Department of Biostatistics, Yale University School of Public Health, New Haven, Connecticut, USA.
Yale Center for Analytical Sciences, Yale University, New Haven, Connecticut, USA.
Stat Med. 2022 Feb 20;41(4):645-664. doi: 10.1002/sim.9284. Epub 2022 Jan 2.
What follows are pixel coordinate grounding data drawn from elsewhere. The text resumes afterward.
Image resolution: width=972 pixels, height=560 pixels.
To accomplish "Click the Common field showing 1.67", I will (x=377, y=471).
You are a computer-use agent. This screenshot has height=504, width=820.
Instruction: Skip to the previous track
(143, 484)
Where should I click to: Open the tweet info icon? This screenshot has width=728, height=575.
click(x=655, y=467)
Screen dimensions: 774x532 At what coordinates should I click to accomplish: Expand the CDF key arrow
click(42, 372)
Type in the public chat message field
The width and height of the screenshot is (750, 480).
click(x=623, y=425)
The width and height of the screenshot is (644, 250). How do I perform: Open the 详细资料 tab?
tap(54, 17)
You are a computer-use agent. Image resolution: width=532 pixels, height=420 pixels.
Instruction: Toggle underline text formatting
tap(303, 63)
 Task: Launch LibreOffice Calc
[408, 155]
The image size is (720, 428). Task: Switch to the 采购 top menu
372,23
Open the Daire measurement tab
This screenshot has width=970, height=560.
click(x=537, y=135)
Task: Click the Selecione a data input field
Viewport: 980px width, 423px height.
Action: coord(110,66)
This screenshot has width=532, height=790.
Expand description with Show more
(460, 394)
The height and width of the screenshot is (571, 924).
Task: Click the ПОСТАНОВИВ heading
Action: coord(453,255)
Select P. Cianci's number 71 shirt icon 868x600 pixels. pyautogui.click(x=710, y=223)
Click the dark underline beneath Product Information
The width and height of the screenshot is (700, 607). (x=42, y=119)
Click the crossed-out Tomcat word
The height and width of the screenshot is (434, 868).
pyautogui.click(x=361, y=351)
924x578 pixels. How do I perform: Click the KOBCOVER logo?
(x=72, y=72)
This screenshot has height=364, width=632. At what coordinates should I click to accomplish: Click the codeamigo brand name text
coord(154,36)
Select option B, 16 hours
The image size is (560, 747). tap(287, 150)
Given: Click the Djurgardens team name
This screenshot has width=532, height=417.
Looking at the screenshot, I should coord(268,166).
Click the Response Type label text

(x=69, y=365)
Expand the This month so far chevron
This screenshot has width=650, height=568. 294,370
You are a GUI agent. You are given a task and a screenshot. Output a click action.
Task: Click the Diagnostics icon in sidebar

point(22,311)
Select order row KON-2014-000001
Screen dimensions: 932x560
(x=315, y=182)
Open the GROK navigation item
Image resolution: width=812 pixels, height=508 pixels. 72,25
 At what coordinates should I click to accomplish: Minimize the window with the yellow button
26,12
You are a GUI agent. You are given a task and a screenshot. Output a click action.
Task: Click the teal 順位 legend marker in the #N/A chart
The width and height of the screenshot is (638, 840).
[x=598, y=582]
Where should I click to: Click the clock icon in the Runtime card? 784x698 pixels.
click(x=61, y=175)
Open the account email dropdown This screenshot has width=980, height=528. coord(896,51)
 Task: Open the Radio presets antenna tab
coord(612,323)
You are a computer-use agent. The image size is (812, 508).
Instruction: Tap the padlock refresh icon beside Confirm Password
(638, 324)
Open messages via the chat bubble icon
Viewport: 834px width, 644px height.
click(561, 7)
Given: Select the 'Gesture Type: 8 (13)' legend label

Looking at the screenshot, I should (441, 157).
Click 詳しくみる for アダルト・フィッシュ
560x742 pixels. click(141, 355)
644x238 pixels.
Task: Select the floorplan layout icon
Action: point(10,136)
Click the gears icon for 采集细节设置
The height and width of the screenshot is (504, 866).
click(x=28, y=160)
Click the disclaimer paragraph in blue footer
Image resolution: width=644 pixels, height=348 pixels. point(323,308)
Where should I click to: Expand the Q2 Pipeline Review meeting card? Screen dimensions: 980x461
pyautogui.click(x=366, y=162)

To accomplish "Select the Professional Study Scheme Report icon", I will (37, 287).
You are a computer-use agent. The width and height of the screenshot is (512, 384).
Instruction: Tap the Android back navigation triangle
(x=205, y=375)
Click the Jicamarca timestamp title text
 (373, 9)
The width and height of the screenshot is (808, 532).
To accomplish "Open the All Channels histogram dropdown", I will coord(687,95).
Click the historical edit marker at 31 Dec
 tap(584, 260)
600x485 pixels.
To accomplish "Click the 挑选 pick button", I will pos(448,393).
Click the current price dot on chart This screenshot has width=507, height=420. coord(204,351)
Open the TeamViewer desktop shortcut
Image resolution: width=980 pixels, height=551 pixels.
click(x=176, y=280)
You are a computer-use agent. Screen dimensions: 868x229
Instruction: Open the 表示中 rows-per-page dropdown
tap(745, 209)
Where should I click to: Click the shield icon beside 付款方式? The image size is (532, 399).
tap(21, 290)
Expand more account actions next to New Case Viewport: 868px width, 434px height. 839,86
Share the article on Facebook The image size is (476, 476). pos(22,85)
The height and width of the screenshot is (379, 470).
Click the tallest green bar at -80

Motivated by a suicide prevention trial with hierarchical treatment allocation (cluster-level and individual-level treatments), we address the sample size requirements for testing the treatment effects as well as their interaction. We assume a linear mixed model, within which two types of treatment effect estimands (controlled effect and marginal effect) are defined. For each null hypothesis corresponding to an estimand, we derive sample size formulas based on large-sample z-approximation, and provide finite-sample modifications based on a t-approximation. We relax the equal cluster size assumption and express the sample size formulas as functions of the mean and coefficient of variation of cluster sizes. We show that the sample size requirement for testing the controlled effect of the cluster-level treatment is more sensitive to cluster size variability than that for testing the controlled effect of the individual-level treatment; the same observation holds for testing the marginal effects. In addition, we show that the sample size for testing the interaction effect is proportional to that for testing the controlled or the marginal effect of the individual-level treatment. We conduct extensive simulations to validate the proposed sample size formulas, and find the empirical power agrees well with the predicted power for each test. Furthermore, the t-approximations often provide better control of type I error rate with a small number of clusters. Finally, we illustrate our sample size formulas to design the motivating suicide prevention factorial trial. The proposed methods are implemented in the R package H2x2Factorial.
受一项具有层级治疗分配(群组水平和个体水平治疗)的自杀预防试验的启发,我们解决了用于检验治疗效果及其交互作用的样本量要求。我们假设了一个线性混合模型,其中定义了两种类型的治疗效果估计量(受控效果和边缘效果)。对于每个对应于估计量的零假设,我们基于大样本 z-逼近推导出样本量公式,并基于 t-逼近提供有限样本修正。我们放宽了相等群组大小的假设,并将样本量公式表示为群组大小均值和变异系数的函数。我们表明,检验群组水平治疗的受控效果所需的样本量要求比检验个体水平治疗的受控效果对群组大小变异性更为敏感;对于检验边缘效果,也有同样的观察结果。此外,我们表明,检验交互作用效果所需的样本量与检验个体水平治疗的受控或边缘效果所需的样本量成正比。我们进行了广泛的模拟来验证所提出的样本量公式,发现每个检验的经验功效与预测功效非常吻合。此外,t-逼近通常可以在少量群组的情况下更好地控制第一类错误率。最后,我们使用所提出的样本量公式来说明激励性自杀预防析因试验的设计。所提出的方法在 R 包 H2x2Factorial 中实现。